Enes Kanter attacca la Nike: Negli USA fate rumore per le ingiustizie, in Cina non avete coraggio

Il centro turco dei Celtics continua la sua battaglia contro la Cina e tira in ballo la Nike: “Voi non parlate della brutalità della polizia cinese. Non parlate della discriminazione contro la comunità LGBT, non dite niente contro l’oppressione delle minoranze in Cina. Avete paura di parlarne"

Continua la protesta di Enes Kanter contro la Cina.
Il centro turco dei Celtics ha indossato delle scarpe disegnate dal cartonista Badiucao, dissidente cinese, residente in Australia.
Nella gara contro Charlotte ha indossato delle scarpe che sono state “abbellite” con la scritta “Modern Day Slavery” (la schiavitù morderna”) ed ha poi postato un video sui social attaccando la Nike.

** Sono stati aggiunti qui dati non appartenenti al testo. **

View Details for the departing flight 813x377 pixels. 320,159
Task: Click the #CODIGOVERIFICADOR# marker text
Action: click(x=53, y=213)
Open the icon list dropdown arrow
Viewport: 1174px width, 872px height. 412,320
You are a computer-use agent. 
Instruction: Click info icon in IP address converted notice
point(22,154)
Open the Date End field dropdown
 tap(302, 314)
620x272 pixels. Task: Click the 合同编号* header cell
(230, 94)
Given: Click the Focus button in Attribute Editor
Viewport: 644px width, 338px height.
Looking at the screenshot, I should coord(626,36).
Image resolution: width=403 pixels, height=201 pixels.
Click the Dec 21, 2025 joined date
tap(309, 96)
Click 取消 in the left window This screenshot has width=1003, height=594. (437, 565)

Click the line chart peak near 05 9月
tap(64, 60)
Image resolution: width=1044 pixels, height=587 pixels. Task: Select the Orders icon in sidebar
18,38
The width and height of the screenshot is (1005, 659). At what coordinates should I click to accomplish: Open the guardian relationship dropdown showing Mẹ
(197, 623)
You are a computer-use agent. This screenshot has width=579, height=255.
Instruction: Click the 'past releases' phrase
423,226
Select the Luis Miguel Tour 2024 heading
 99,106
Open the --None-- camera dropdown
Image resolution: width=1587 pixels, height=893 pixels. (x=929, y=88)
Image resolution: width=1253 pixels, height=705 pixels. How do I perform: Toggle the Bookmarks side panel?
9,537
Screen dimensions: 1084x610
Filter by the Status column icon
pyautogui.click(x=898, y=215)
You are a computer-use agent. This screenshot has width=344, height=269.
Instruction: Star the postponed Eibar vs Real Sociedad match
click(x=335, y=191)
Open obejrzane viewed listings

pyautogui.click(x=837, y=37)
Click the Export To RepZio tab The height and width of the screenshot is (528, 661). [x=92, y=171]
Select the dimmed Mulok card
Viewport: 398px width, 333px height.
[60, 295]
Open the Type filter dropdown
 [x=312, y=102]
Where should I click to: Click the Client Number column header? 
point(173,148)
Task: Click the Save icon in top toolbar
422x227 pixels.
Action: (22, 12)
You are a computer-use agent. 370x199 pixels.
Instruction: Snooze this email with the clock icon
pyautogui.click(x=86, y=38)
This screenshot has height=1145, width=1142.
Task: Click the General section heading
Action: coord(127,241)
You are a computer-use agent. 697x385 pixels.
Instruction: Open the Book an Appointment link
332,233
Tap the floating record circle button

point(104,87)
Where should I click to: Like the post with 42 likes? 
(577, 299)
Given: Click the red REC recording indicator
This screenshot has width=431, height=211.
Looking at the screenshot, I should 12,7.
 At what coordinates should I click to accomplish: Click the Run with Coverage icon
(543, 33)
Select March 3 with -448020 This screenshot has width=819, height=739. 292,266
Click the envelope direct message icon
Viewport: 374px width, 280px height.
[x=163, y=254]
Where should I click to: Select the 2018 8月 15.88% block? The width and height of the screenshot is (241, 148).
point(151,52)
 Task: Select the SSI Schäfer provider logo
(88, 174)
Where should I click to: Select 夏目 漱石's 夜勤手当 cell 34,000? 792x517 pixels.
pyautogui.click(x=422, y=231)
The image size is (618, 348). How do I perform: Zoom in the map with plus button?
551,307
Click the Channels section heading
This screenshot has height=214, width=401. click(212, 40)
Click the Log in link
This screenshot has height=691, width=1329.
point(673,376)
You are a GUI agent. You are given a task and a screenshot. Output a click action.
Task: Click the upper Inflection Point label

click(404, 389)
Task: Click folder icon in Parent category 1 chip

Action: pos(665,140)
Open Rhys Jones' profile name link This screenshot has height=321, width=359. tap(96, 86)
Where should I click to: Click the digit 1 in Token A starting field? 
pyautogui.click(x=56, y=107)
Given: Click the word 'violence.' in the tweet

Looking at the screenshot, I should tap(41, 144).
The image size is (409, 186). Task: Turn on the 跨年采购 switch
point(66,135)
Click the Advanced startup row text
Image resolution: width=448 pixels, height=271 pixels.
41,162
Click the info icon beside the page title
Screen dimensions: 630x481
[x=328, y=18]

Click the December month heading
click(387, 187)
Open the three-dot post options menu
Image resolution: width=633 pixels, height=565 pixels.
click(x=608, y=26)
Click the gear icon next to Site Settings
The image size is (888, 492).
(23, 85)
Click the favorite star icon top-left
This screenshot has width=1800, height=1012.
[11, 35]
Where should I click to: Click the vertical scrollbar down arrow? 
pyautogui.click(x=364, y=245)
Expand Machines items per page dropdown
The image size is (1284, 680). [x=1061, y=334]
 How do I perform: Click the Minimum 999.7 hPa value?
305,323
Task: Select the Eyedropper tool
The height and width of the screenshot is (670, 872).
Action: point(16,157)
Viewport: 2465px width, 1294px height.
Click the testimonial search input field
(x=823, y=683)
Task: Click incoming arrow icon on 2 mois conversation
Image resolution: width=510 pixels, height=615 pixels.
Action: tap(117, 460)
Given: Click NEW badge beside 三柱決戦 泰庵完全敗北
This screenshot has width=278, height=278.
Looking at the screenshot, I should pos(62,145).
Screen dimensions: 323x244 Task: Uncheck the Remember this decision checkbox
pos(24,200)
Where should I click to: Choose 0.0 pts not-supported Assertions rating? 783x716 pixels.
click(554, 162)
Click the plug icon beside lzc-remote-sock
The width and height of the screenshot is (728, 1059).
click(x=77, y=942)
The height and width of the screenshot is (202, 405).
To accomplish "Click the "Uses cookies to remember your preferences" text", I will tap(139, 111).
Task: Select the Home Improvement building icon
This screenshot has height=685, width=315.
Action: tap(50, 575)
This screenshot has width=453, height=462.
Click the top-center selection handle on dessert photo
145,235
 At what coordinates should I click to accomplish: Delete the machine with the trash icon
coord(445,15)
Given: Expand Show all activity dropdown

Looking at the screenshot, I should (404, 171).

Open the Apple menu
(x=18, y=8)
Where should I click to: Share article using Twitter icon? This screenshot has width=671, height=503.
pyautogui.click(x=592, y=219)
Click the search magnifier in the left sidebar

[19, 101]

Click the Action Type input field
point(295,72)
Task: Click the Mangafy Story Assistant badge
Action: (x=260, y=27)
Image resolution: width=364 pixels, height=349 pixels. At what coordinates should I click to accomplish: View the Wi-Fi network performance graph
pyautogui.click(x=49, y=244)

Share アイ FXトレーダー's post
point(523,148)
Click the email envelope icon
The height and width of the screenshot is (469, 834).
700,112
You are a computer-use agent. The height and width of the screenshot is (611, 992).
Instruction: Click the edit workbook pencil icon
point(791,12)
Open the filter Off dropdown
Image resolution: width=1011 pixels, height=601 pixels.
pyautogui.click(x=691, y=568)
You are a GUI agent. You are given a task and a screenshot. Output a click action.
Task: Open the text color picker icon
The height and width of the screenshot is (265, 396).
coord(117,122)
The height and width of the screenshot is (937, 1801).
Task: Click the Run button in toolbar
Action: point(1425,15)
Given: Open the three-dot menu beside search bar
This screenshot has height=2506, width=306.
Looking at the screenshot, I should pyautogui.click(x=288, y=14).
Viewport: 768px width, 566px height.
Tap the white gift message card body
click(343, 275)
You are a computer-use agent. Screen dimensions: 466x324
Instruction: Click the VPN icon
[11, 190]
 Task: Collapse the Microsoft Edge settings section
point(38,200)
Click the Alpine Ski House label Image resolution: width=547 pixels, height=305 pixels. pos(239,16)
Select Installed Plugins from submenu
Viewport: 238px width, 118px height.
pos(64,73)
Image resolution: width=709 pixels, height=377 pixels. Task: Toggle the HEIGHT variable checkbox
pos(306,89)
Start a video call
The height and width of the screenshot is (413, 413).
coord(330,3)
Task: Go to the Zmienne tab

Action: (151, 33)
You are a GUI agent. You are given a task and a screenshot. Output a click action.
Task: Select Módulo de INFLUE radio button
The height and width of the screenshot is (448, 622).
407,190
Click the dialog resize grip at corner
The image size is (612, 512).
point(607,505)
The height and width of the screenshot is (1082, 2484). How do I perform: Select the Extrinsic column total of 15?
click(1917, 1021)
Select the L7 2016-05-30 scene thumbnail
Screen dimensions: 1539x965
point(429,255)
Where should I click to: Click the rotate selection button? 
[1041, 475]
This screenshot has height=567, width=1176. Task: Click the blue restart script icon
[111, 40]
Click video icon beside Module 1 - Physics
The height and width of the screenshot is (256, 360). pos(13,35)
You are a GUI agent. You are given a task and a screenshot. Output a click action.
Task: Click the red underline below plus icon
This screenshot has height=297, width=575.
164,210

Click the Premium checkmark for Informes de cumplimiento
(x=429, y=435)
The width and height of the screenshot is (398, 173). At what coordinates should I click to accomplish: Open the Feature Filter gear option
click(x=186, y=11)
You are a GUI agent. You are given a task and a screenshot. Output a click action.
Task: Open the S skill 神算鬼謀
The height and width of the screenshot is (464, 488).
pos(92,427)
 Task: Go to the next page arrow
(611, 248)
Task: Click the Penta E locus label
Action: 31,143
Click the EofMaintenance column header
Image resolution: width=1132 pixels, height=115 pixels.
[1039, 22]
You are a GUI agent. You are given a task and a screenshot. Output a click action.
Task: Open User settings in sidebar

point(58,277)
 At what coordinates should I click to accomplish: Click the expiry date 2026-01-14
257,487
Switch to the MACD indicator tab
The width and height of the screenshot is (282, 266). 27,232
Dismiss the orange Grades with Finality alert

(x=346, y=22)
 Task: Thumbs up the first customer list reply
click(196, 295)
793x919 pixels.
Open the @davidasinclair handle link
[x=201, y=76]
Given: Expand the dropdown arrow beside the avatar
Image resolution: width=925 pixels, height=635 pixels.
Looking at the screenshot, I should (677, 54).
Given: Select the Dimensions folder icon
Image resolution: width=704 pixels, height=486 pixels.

“La Nike fa rumore quando si tratta di parlare delle ingiustizie in USA ma quando deve parlare della Cina..rimane in silenzio” ha detto Kanter, usando l’hashtag #EndUyghurForcedLabor

“Voi non parlate della brutalità della polizia cinese. Non parlate della discriminazione contro la comunità LGBT, non dite niente contro l’oppressione delle minoranze in Cina. Avete paura di parlarne” ha detto Kanter, da anni in guerra in patria anche con Erdogan.

“Nike, chi fa le vostre scarpe in Cina? Lo sapete?” ha continuato Kanter.

“Ci sono così tante fabbriche di lavoro forzato in Cina. Per esempio il lavoro forzato uiguri, è la schiavitù moderna, e sta accadendo proprio ora in Cina. Milioni di uiguri sono attualmente detenuti, venduti e assegnati a lavorare nei campi di lavoro forzato come le prigioni nelle fabbriche di tutto il paese”.

Nel corso del 2021 la Nike aveva emesso un comunicato a riguardo.

“Nike si impegna a una produzione etica e responsabile e rispettiamo gli standard internazionali del lavoro”, si legge nella dichiarazione. “Siamo preoccupati per le segnalazioni di lavoro forzato nella regione autonoma dello Xinjiang Uygur (XUAR) e ad essa collegate. Nike non acquista prodotti dallo XUAR e abbiamo confermato con i nostri fornitori a contratto che non utilizzano tessuti o filati della regione”.

La Cina nega di aver commesso violazioni dei diritti umani nella regione dello Xinjiang. Secondo gruppi per i diritti umani e un comitato delle Nazioni Unite, ben un milione di musulmani uiguri – il più grande gruppo etnico della regione – sono stati detenuti in “centri di rieducazione” e sottoposti a indottrinamento, tortura e lavoro forzato.